'''
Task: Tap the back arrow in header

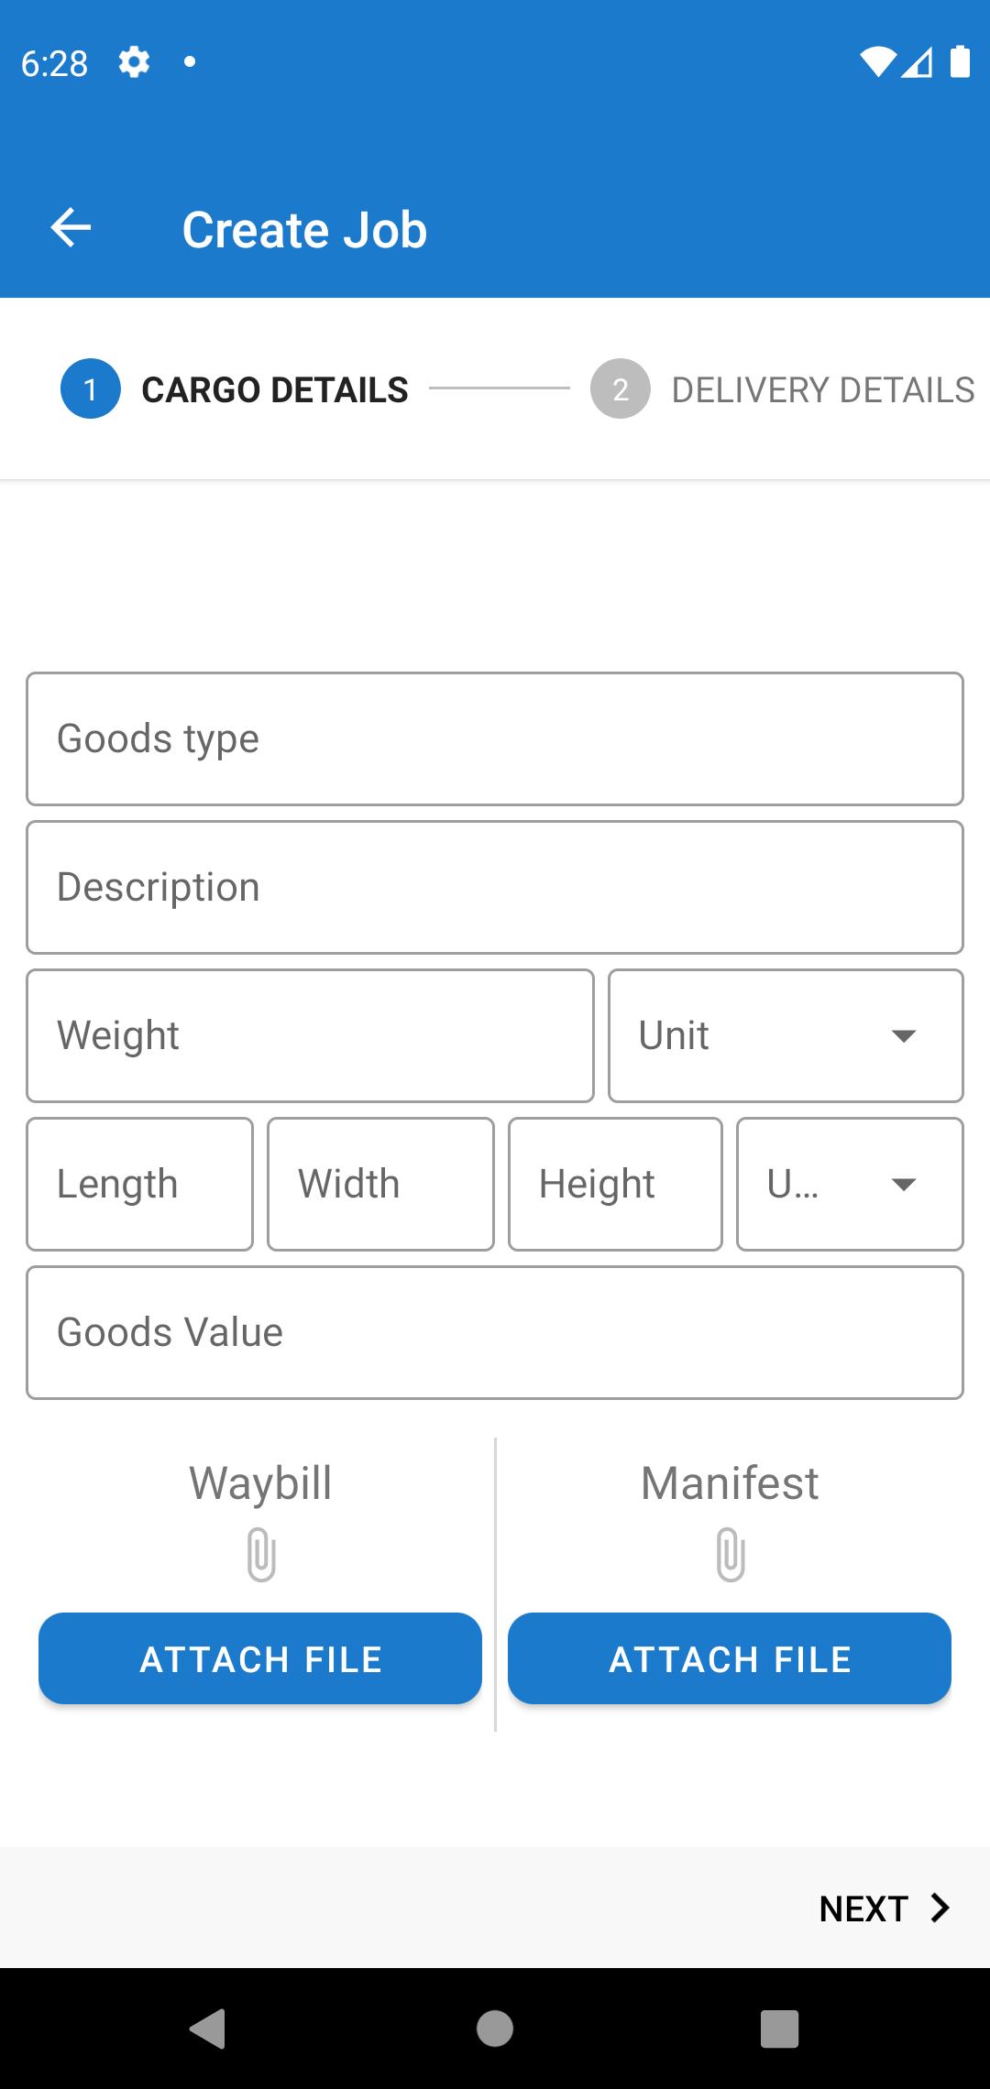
'''
'''
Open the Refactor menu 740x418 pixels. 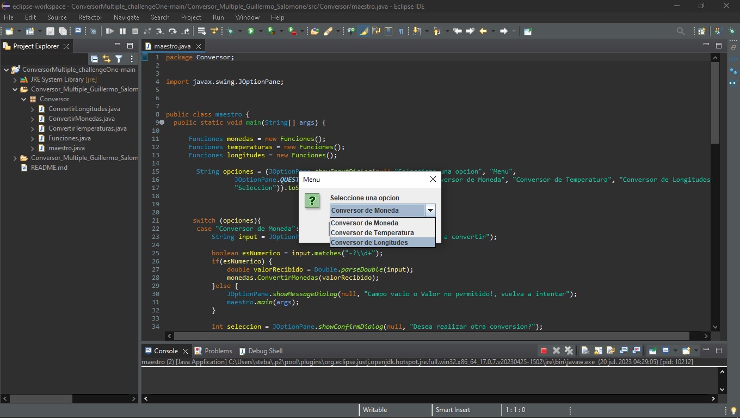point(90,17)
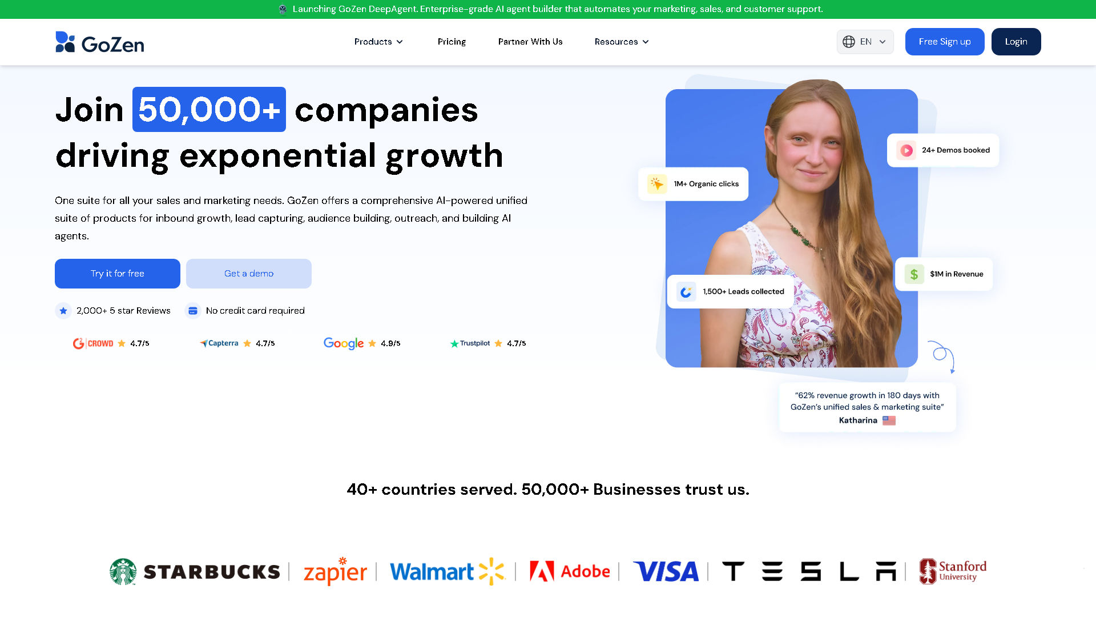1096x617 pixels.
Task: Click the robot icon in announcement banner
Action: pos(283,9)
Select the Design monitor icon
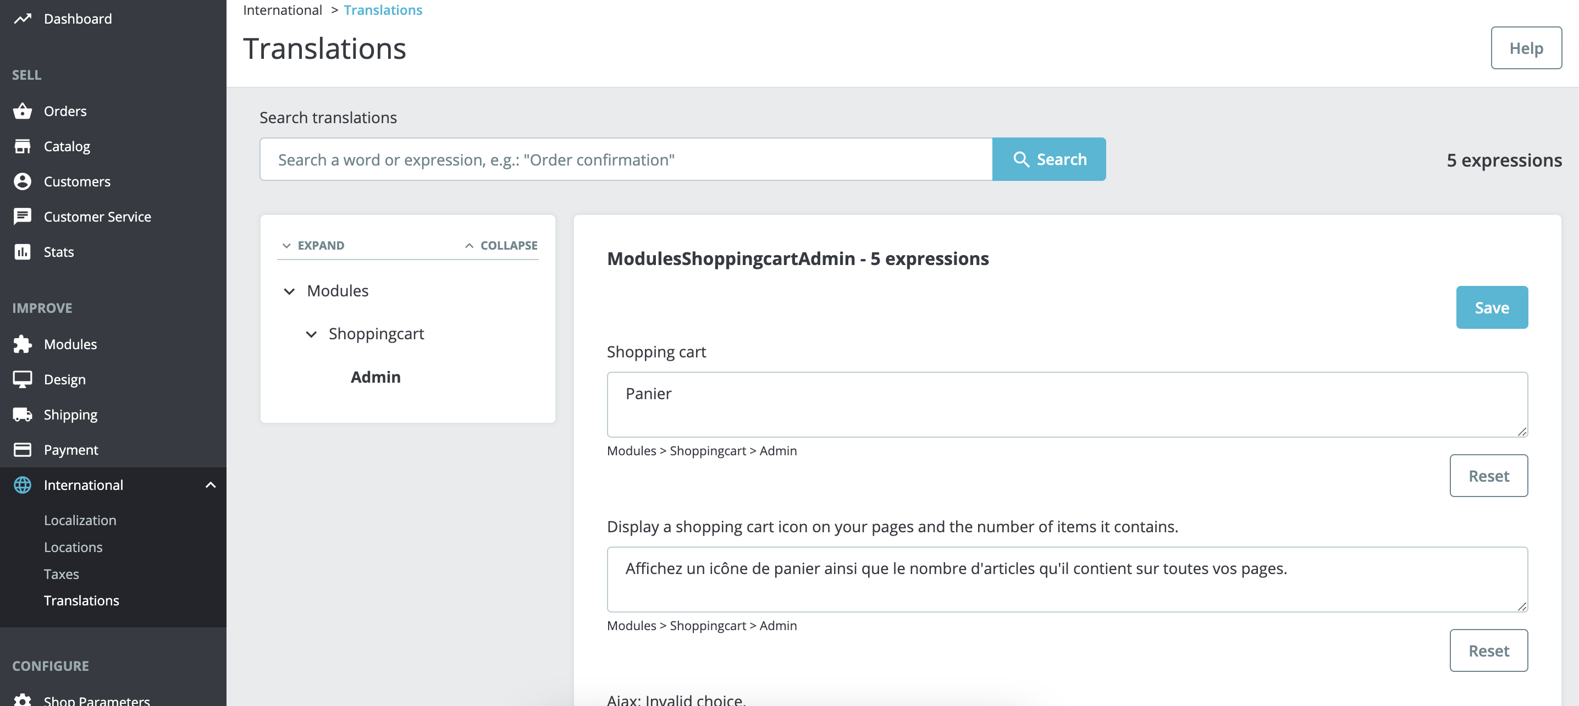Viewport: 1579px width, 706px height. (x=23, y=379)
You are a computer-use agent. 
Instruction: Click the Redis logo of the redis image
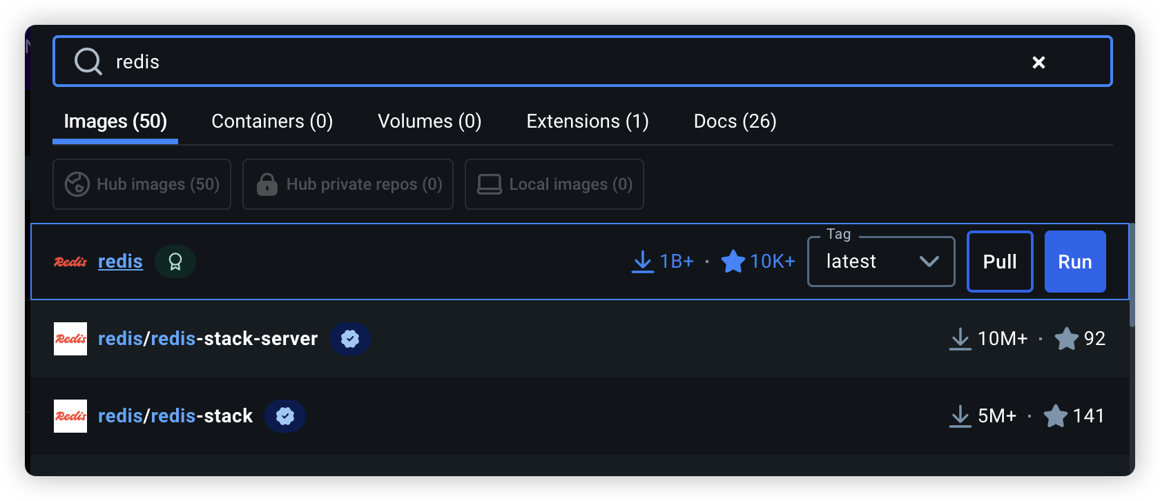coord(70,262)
'''
Rescale the data starting with the line that contains "You are a computer-use agent." and going on through the line that contains "coord(70,262)", writing all of those lines out again with their requests. Multiply every coordinate in the answers by 0.5, round to whole numbers with halves going up, and leave the pictures out.

- **Result**
You are a computer-use agent. 
Instruction: Click the Redis logo of the redis image
coord(35,131)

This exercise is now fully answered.